### WHAT IS REQUIRED
Write out all entries word for word.

Items from a data source:
-------------------------
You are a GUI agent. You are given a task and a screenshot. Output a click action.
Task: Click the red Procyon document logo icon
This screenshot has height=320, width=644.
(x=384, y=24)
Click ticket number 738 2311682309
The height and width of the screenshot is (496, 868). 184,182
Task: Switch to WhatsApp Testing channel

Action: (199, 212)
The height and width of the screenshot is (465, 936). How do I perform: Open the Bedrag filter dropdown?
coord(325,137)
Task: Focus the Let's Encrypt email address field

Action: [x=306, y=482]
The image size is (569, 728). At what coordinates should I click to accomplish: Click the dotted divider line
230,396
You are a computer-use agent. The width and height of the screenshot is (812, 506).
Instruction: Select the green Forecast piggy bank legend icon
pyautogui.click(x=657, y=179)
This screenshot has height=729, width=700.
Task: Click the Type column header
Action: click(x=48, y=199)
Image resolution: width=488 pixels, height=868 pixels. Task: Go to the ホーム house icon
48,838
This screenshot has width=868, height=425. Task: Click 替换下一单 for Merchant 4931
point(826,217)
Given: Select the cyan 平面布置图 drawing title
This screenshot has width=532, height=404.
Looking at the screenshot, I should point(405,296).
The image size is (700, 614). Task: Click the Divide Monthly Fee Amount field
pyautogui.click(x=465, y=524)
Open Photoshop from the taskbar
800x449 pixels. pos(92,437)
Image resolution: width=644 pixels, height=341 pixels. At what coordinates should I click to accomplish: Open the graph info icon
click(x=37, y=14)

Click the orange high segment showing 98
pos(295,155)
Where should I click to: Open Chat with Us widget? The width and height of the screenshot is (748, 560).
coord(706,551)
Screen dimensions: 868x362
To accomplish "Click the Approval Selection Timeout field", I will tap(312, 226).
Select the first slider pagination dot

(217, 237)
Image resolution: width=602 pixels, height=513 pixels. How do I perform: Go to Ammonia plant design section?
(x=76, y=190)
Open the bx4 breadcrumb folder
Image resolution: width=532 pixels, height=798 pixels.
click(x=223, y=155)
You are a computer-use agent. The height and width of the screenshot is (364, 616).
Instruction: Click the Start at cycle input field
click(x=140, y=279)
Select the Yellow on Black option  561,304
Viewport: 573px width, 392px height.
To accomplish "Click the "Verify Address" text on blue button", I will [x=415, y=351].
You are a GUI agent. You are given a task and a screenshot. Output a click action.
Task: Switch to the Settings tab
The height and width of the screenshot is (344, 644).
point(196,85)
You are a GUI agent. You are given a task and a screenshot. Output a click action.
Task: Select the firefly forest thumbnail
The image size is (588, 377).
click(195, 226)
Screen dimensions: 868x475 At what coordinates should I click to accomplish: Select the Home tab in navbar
-------------------------
### ANSWER TO THIS EXERCISE
You are a GUI agent. You are given a task and a screenshot. Output a click action.
Task: Click the red Procyon document logo icon
This screenshot has height=320, width=644.
(x=384, y=24)
Click ticket number 738 2311682309
The height and width of the screenshot is (496, 868). 184,182
Task: Switch to WhatsApp Testing channel

Action: (199, 212)
The height and width of the screenshot is (465, 936). How do I perform: Open the Bedrag filter dropdown?
coord(325,137)
Task: Focus the Let's Encrypt email address field

Action: [x=306, y=482]
The image size is (569, 728). At what coordinates should I click to accomplish: Click the dotted divider line
230,396
You are a computer-use agent. The width and height of the screenshot is (812, 506).
Instruction: Select the green Forecast piggy bank legend icon
pyautogui.click(x=657, y=179)
This screenshot has height=729, width=700.
Task: Click the Type column header
Action: click(x=48, y=199)
Image resolution: width=488 pixels, height=868 pixels. Task: Go to the ホーム house icon
48,838
This screenshot has width=868, height=425. Task: Click 替换下一单 for Merchant 4931
point(826,217)
Given: Select the cyan 平面布置图 drawing title
This screenshot has width=532, height=404.
Looking at the screenshot, I should point(405,296).
The image size is (700, 614). Task: Click the Divide Monthly Fee Amount field
pyautogui.click(x=465, y=524)
Open Photoshop from the taskbar
800x449 pixels. pos(92,437)
Image resolution: width=644 pixels, height=341 pixels. At what coordinates should I click to accomplish: Open the graph info icon
click(x=37, y=14)

Click the orange high segment showing 98
pos(295,155)
Where should I click to: Open Chat with Us widget? The width and height of the screenshot is (748, 560).
coord(706,551)
Screen dimensions: 868x362
To accomplish "Click the Approval Selection Timeout field", I will tap(312, 226).
Select the first slider pagination dot

(217, 237)
Image resolution: width=602 pixels, height=513 pixels. How do I perform: Go to Ammonia plant design section?
(x=76, y=190)
Open the bx4 breadcrumb folder
Image resolution: width=532 pixels, height=798 pixels.
click(x=223, y=155)
You are a computer-use agent. The height and width of the screenshot is (364, 616).
Instruction: Click the Start at cycle input field
click(x=140, y=279)
Select the Yellow on Black option  561,304
Viewport: 573px width, 392px height.
To accomplish "Click the "Verify Address" text on blue button", I will [x=415, y=351].
You are a GUI agent. You are given a task and a screenshot. Output a click action.
Task: Switch to the Settings tab
The height and width of the screenshot is (344, 644).
point(196,85)
You are a GUI agent. You are given a task and a screenshot. Output a click action.
Task: Select the firefly forest thumbnail
The image size is (588, 377).
click(195, 226)
Screen dimensions: 868x475 At what coordinates should I click to accomplish: Select the Home tab in navbar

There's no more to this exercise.